Neither Hodgson’s nor Johnson’s statement were clear and indisputable examples of racism. Both remarks leave ample room for interpretation. It is possible that neither man meant any offense. But both were guilty of causing offense whether or not they intended it, and both are powerful men whose decisions affect the lives of others. By the same token it is also possible that both men harbor attitudes that need to be addressed, so rushing to absolve them of any blame – as many commentators did – is not helping matters at all.

As I said, I learnt of the news about Hodgson on my way back from a National Black Police Association conference. When I was there I had conversations with officers about race relations training in the force and how this had not changed the prejudices or outcomes of policing to any significant degree but had merely taught officers what not to say and how to become ‘clever’ about how they can exercise their attitudes without being caught. In the time since race relations training was introduced the numbers and proportion of Black youth stopped and searched has risen dramatically yet it is increasingly hard to substantiate complaints of racism. Quite simply the more knowledgeable people with power become about what to watch out for the more confident they become in getting away with what they can.

That is why I have long argued the key to changing police culture is to screen would-be applicants extremely thoroughly rather than simply attempt to train them once they are already through the doors, as it is very hard indeed to get them out the door again having sworn the oath. As for ‘unconscious bias’ training, as well as falsely assuming that all ‘bias’ is unconscious there is an in-built assumption that any bias is as a result of self-replicating tendencies of hiring people that look like them rather than unpicking deep-seated prejudices that are often transmitted from generation to generation.

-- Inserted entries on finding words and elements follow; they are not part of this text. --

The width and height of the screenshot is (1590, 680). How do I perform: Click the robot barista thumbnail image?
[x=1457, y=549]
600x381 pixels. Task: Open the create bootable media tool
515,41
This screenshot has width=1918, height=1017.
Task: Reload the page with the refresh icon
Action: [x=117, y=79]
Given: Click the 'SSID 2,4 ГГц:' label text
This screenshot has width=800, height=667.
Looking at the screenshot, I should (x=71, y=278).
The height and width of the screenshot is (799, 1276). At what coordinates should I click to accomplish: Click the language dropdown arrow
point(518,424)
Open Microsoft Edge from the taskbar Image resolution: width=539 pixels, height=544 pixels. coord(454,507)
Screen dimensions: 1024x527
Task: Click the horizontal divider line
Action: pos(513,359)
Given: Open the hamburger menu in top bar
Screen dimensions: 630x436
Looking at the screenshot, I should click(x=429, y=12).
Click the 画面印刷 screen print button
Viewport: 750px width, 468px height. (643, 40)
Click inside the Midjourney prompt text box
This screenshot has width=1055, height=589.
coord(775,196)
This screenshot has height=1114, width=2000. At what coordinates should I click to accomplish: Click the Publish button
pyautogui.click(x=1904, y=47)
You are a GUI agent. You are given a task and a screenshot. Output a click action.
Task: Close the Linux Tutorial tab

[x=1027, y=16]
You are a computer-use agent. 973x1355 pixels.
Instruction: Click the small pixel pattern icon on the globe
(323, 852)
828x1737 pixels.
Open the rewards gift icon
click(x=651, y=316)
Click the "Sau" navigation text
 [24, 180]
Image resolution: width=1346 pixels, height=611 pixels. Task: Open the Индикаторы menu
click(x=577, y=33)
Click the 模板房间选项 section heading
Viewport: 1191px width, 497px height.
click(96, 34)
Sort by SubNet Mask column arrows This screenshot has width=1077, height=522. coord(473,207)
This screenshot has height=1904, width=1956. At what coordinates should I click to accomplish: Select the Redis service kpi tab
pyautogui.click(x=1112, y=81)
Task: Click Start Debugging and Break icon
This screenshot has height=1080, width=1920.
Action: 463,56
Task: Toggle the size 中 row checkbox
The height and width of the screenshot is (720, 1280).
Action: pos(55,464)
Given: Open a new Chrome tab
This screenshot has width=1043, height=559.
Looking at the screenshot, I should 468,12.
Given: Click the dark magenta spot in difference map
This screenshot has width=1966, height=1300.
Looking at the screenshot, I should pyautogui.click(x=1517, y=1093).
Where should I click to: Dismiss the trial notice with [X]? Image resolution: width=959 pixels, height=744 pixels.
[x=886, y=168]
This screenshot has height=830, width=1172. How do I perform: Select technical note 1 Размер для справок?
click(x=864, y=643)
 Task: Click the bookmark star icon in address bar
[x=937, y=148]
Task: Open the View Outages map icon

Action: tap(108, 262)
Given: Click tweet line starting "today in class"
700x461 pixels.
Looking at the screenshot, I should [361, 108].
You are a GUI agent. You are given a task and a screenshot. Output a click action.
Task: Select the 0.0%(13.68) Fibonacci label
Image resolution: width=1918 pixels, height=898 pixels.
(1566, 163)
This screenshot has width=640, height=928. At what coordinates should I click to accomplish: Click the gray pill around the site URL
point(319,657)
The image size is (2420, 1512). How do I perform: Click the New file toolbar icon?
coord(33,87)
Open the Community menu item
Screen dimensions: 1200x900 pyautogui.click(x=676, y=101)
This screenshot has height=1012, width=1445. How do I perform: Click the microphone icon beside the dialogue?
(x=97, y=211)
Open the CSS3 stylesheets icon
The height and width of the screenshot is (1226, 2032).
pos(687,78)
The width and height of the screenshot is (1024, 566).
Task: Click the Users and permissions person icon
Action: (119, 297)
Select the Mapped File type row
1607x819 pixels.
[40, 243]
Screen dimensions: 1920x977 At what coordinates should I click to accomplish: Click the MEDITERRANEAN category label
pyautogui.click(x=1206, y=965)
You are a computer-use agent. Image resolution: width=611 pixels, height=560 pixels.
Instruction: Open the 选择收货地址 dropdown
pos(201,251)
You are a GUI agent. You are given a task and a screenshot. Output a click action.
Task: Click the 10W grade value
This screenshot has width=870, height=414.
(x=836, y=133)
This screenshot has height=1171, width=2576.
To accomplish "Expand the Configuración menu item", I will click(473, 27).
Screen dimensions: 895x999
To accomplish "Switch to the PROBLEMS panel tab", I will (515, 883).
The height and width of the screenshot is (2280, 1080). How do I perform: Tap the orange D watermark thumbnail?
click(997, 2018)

I must admit when I learnt the news about Hodgson’s ‘joke’ I was so incensed I tweeted that he should go. This provoked a wave of condemnation from other twitter users, none of whom I follow or who follow me, all of which I faced down with my customary zeal! After contemplation perhaps it isn’t the England managers’ resignation that is required so much as a brave and honest statement from him about the journey he has personally made to combat racism and an acknowledgement that he is still on the journey. Perhaps even admitting that he could benefit from help of others to delve deep and assist him grow.

Of course this would be too much to expect but it would be the intellectually and morally right response from a man who many seem to regard as intellectual and upstanding, at least by football’s standards. But instead we witnessed a wave of denial and a stream of commentators who don’t know pronouncing they do and giving Hodgson a clean bill of health. It was dishonesty all round. But hey, we’re through to the World Cup!